Este es un artículo original de Kelley Jhung
Así es como me sentía a menudo antes de empezar la Terapia de Infusión de Ketamina.
Te despiertas y el vacío en tu pecho te duele como si alguien te hubiera clavado un cuchillo y lo hubiera retorcido lentamente.
Te aferras a algo, cualquier cosa, para llenar ese abismo: hacer ejercicio, salir a la calle, enviar mensajes de texto a la gente. Pero sigues cayendo en picado. Te obligas a hacer una sesión de ejercicios H.I.I.T. Te deja sin aliento, pegajoso, sobrecargado. Te sacó del vacío, pero cuando vuelves a respirar con normalidad vuelves a caer en el abismo.
Estás desesperado. Quizá cambiar de entorno sea la solución. Te llevas el portátil a la biblioteca, te pones unos auriculares con cancelación de ruido y escribes sobre lo vacío que te sientes. Es una purga. Pero no te libera del lodo omnipresente. Al salir de la biblioteca, aunque hayas cambiado de entorno durante un tiempo, sigues sintiendo el vacío que te tira hacia atrás.
Es el tipo de vacío en el que buscar en Google algo como «superar la depresión» no te ayudará.
Leer artículos de autoayuda como «Cómo la gratitud puede cambiar tu perspectiva» o «Probé 30 cosas diferentes para aumentar mi confianza & Esto es lo que funcionó» hace que el vórtice sea más amplio, le da más poder.
A veces, cuando no estás imaginando el tren de cercanías arrasando contigo y lo arrepentido que te sentirías, esos artículos te dan esperanza.
Pero hoy no. Ni siquiera puedes mirar esos títulos de perogrullo. Bien podrían estar escritos en cirílico. Llevas toda la vida leyendo mierdas así. Sigues siendo desgraciado.

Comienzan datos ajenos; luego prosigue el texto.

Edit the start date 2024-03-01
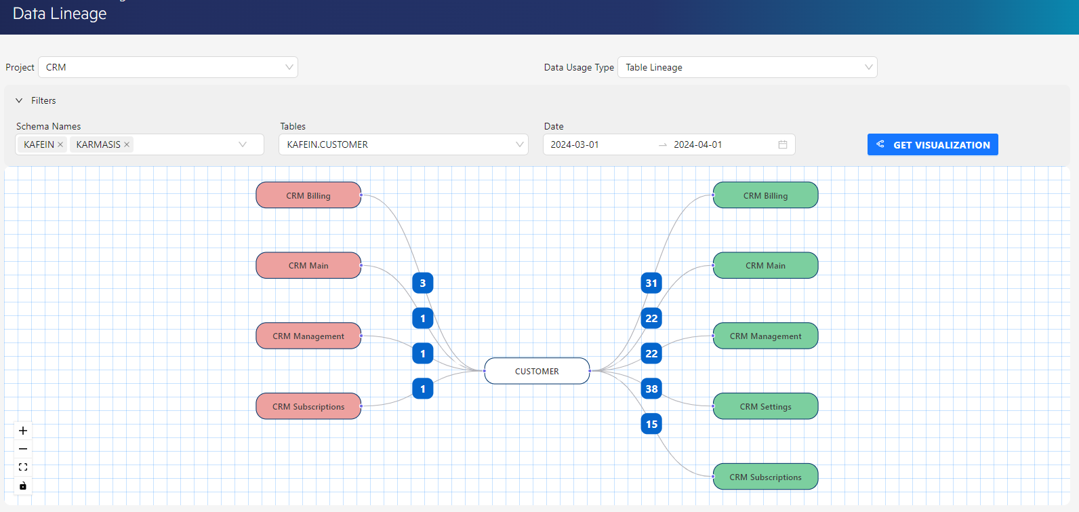1079x512 pixels. point(575,144)
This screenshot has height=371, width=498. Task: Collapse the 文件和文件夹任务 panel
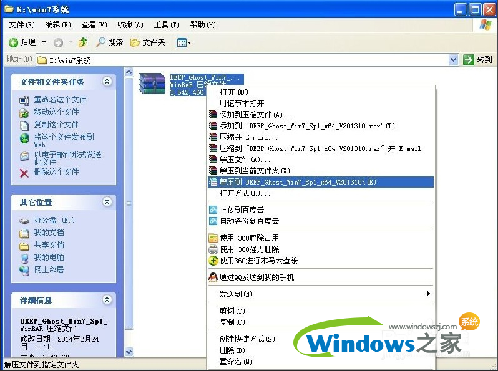click(x=107, y=82)
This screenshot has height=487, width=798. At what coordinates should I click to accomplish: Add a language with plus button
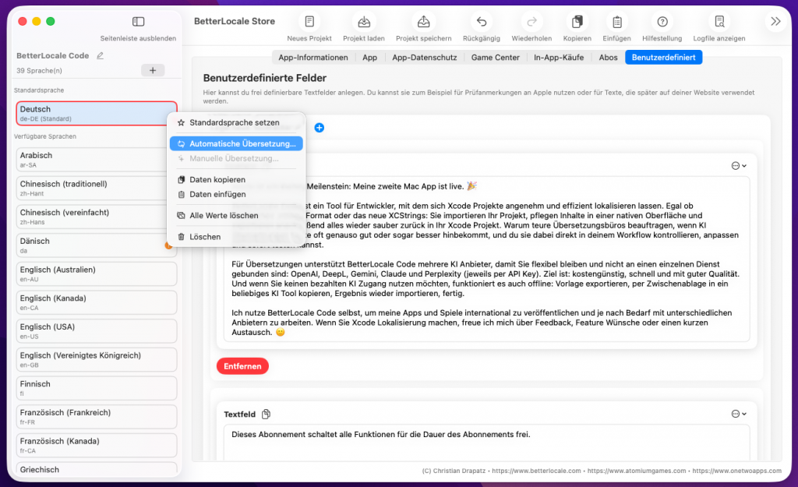[152, 70]
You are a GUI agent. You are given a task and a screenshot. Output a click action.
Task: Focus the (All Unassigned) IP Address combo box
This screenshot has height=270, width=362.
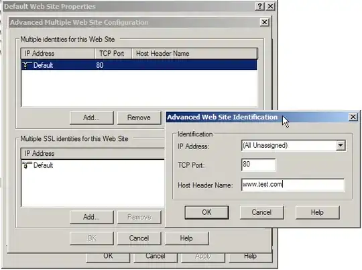[x=294, y=146]
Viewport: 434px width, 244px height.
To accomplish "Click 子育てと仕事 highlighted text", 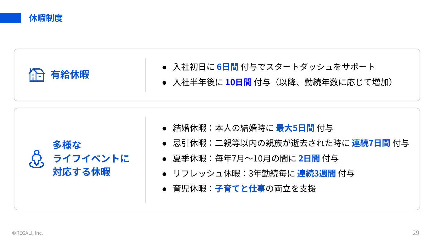I will tap(240, 189).
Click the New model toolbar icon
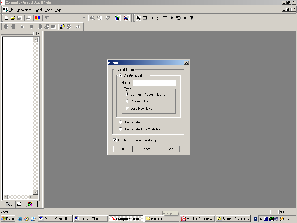 pos(6,18)
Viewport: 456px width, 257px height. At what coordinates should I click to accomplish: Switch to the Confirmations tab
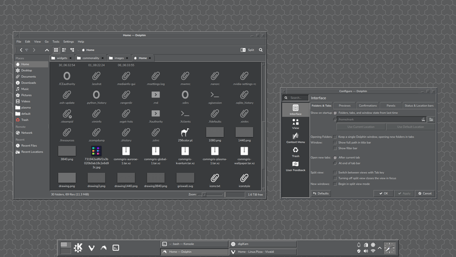368,106
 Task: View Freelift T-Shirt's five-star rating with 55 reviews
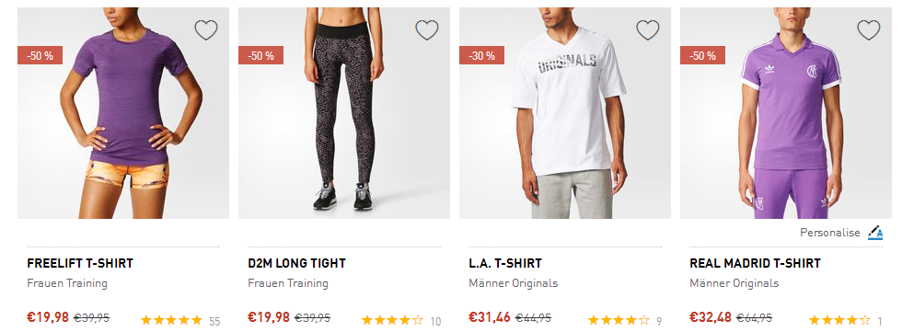(x=180, y=321)
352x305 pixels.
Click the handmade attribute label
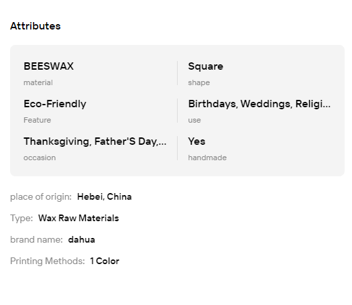207,158
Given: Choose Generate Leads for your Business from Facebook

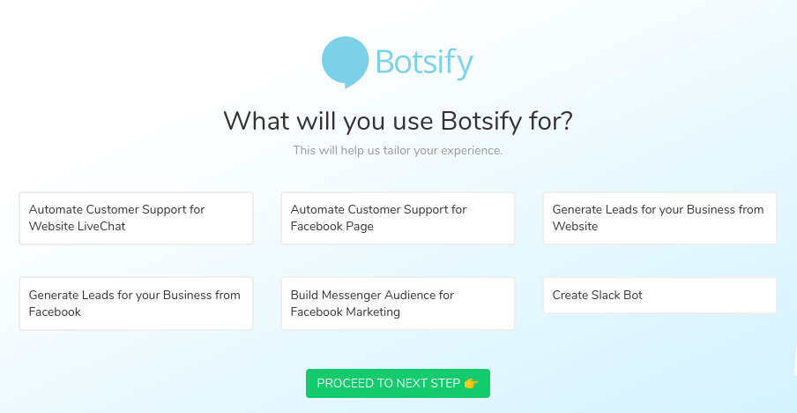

No puedes tolerar la desesperación absoluta, el dolor, así que te tomas un Xanax que te quedó de cuando tuviste un ataque de pánico en 2002. Te hace dormir. Es pleno día de la semana, todos los demás son productivos, trabajan, hacen cosas, pero tú tienes que escapar de alguna manera, aunque sea por un par de horas.
Te despiertas dos horas después. En ese estado de somnolencia, te das cuenta de que nada ha cambiado y sigue tirando de ti hacia lo más profundo. No puedes detenerlo.
Cuando te despiertas, el miedo se apodera de ti de nuevo al oír pasar el tren.
Buscas en internet y encuentras clases de yoga y meditación consecutivas en un estudio a 16 kilómetros de distancia. Te apuntas impulsivamente, te pones tus Lululemons de 100 dólares, como si a alguien le importara un carajo que tu culo parezca un melón liso y perfecto.
Tiras en el suelo de madera pulida del estudio mientras el instructor toca cuencos de cristal, campanas de viento, gongs. Quieres llenarte de un despertar espiritual, o al menos vaciar el veneno de tu mente. Te quedas tumbado durante 75 minutos. Te duele el cuello. Tu cerebro no deja entrar los sonidos.
Eres un maniquí de plástico; no eres nada.
Haces los saludos al sol y los chaturangas durante la siguiente clase de yoga. Conduces a casa, sintiéndote más ligera pero la espiral sigue tirando de ti.
Intentas enviar algunos correos electrónicos, organizar una agenda productiva para mañana y así tener algo de estructura.
Estás cansada, a pesar de la siesta que te has echado. Estás deseando esconderte bajo el amasijo de sábanas de franela de tu cama. Tal vez te sientas mejor mañana. Tal vez sólo haya sido un día extraño.
Pero no lo ha sido. Ya deberías saberlo. Tu abatimiento te envuelve, te penetra, en el momento en que abres los ojos a la mañana siguiente. Joder. No quieres estar aquí. No quieres estar vivo. Es demasiado doloroso, demasiado persistente. Has hecho años de terapia, has tomado un montón de medicamentos, has hecho EMDR, Mindfulness Based Stress Reduction, hipnoterapia, suplementos; te has sumergido en el trabajo para poder escapar de ti mismo. Ya no tienes opciones.